Paul Péan with the third version of the 500M, designed by Gremillon, with right-side cam drive by a cascade of gears, and a clutch. [Bibliotheque Nationale de France]
Clearly the translation from a water-cooled 4-cylinder version of Henry’s auto engine to an air-cooled parallel twin required further development.  Unfortunately, two weeks after the 500M’s first speed tests, the Archduke Ferdinand was assassinated in Sarajevo, and 6 weeks later France was at war; Peugeot suddenly had bigger fish to fry, and the 500M was abandoned. Ernest Henry was not retained by Peugeot during WW1… he took his engine design first to Ballot, then Sunbeam/Talbot/Darracq, all of whom subsequently won a lot of races! 

 Post WW1

In 1919, the Peugeot OHC motorcycle project was revived by a new engineer, Marcel Gremillon, who added a clutch and 3-speed gearbox with all-chain drive.  Henry’s original 500M was a nightmare for even simple maintenance, with its one-piece casting for both cylinders/heads and 8 valves, so even simple tasks like valve adjustment and decoke required a total engine strip.  

The Gremillon Peugeot 500M, with the cascade of gears on the right side of the engine, as was common in the 1950s in Italian racing singles!  This is the first iteration, with a 3-speed gearbox. [Bibliotheque Nationale de France]
In 1920, Gremillon totally redesigned the motor with the cascade of gears on the right side, rather than between the cylinders as originally; the layout will be familiar to any fan of Italian race engineering of the 1950s.  The clutch was redesigned as well, with multiple discs for greater resilience; the clutch was housed in a distinctive open cage, and looks very robust! With each succeeding improvement of Henry’s design, the Peugeot was increasingly successful on the track, but it was the final, simplest layout that proved best of all for reliability and top speed.  Sadly, it required abandoning the two cam/four valve formula to achieve greatest success, which speaks to the metallurgy and lubrication of the day, rather than the original concept, which is absolutely standard today.

The Peugeot racing team with 3 Gremillon-modified 500Ms c.1921. [Bibliotheque Nationale de France]
In 1922, a Romanian engineer, Lessman Antonesco, replaced Gremillon on the project. Antonesco totally redesigned the motor with a single OHC, driven by a shaft-and-bevel system, and utilized only two valves per cylinder, which created both a more powerful and more reliable engine. This 4th-generation Peugeot 500M began winning races in 1923, and was campaigned for two more seasons, before Peugeot’s motorcycle Grand Prix project was abandoned altogether, after Peugeot split its motorcycle and automotive branches. 
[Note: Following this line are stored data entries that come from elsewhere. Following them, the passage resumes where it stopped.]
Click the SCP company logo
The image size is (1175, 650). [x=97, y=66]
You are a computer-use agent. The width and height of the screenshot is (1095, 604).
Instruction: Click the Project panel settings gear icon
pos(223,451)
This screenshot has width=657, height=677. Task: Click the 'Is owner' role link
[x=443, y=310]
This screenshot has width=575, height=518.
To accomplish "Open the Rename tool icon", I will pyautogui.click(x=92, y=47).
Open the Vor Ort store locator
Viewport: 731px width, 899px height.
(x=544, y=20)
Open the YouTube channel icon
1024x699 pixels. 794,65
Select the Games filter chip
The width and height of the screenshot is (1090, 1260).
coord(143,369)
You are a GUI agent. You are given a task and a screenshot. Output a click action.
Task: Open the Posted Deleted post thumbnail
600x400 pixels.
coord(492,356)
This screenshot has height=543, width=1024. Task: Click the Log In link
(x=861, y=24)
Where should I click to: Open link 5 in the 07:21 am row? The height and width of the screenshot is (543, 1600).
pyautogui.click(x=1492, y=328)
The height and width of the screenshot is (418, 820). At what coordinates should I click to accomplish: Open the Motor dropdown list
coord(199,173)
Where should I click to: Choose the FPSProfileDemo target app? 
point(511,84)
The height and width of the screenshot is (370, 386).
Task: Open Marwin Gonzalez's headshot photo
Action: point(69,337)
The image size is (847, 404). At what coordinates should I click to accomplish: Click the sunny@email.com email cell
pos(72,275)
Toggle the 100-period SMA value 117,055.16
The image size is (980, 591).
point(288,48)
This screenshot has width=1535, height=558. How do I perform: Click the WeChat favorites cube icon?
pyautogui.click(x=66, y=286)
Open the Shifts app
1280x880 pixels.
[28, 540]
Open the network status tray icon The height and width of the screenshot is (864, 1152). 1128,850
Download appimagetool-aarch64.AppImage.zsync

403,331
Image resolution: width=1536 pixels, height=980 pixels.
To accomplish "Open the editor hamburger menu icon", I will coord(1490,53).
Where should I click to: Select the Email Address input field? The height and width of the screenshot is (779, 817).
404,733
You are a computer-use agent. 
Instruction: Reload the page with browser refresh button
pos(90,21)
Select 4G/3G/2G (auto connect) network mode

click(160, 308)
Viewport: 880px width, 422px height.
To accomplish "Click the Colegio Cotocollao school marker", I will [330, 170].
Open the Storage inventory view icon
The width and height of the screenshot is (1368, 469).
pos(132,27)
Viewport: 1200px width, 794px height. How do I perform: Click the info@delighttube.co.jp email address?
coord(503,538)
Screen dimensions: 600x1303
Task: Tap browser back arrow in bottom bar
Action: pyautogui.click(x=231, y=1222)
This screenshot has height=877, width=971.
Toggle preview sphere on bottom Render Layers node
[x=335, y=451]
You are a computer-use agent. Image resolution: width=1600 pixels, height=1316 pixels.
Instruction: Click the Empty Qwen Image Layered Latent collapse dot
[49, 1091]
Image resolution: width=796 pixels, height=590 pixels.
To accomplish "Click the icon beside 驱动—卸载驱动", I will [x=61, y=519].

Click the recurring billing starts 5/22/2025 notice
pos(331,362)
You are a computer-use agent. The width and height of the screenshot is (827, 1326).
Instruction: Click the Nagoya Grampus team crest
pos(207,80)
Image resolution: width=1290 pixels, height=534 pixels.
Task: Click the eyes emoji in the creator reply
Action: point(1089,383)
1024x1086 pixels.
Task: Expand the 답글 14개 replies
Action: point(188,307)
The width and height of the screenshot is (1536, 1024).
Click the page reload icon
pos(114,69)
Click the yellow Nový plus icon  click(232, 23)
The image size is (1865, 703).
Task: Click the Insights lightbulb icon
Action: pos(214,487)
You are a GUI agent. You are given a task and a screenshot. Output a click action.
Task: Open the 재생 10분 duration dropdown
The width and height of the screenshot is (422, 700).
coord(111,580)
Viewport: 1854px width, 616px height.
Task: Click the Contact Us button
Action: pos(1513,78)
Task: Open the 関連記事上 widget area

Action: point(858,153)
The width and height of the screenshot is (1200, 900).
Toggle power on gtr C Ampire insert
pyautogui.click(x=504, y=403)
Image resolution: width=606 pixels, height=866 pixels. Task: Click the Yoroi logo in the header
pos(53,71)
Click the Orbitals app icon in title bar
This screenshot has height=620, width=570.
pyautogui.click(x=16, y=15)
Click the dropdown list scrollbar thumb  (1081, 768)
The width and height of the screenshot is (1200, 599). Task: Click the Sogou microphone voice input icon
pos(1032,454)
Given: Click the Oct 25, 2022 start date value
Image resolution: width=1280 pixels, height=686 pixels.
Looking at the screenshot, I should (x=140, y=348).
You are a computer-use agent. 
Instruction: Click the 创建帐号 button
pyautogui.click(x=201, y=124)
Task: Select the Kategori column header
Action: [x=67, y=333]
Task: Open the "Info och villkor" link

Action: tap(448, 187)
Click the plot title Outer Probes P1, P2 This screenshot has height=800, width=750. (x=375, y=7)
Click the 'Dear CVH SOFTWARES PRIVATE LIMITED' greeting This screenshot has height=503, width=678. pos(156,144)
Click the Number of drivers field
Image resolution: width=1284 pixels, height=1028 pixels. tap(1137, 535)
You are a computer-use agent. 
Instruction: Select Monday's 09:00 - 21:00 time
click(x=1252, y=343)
A Peugeot poster from 1925, by Geo Ham. [Hockenheim Museum Archive]
It’s estimated by Peugeot that 14 of these special racers were built in total between 1914 and 1925, and only 3 in that first DOHC configuration of 1913/14.  No surviving first-generation 500M has been seen since the 1920s, and only a single last-generation ‘Antonescu’ 500cc OHC machine exists.  Its engine was installed by the legendary Jean Nougier into the frame of Peugeot P104 roadster. One more GP Peugeot exists, with a 350cc Antonescu motor, that shows up regularly at French vintage races. 

The robust shaft-and-bevel camshaft drive of the Antonescu Peugeot; note enclosed clutch/gearbox assembly (unit construction) and direct oil feed to the upper bevel drive.  A purposeful motor! [Francois-Marie Dumas]

The Recreation of a 500M

One of two suriviing Peugeot 500Ms, an Antonescu model built by Jean Nougier into a Peugeot 104 chassis, shown here with Bernard Salvat at the 2010 Rétromobile show in Paris [Yves J. Hayat]
The absence of the ‘world’s first’ DOHC Peugeot, barring photographs and stories from the period, is a tremendous loss to French heritage.  Several of the original ‘Lion’ automobile racers survive, but none of the 500M racing motorcycles built from 1913-1923.  But in the mid-1990s Emile Jacquinot, an archivist for Peugeot, discovered the original blueprints for the 1914 Peugeot 500M at the Peugeot family home in Valentingy.  They now reside in the Peugeot Museum in Sochaux, France.  Jacquinot told his friend Jean Boulicot about the drawings in 1998 during the Coupes Moto Legende event at the Montlhéry autodrome (before it moved to Dijon), and a spark was struck. Boulicot is well known in the French vintage bike scene, both as a restorer and officer of the Retro Motos Cycles de l’Est, one of the biggest vintage motorcycle clubs in France. During a mountain hike Jean Boulicot was inspired to recreate the 1914 500GP from the newly discovered plans. He reasoned that replicas of racing Moto Guzzi V8s, Benelli 4s, and Honda 6s had already been built, so why not a replica of the Peugeot, which is no less legendary? 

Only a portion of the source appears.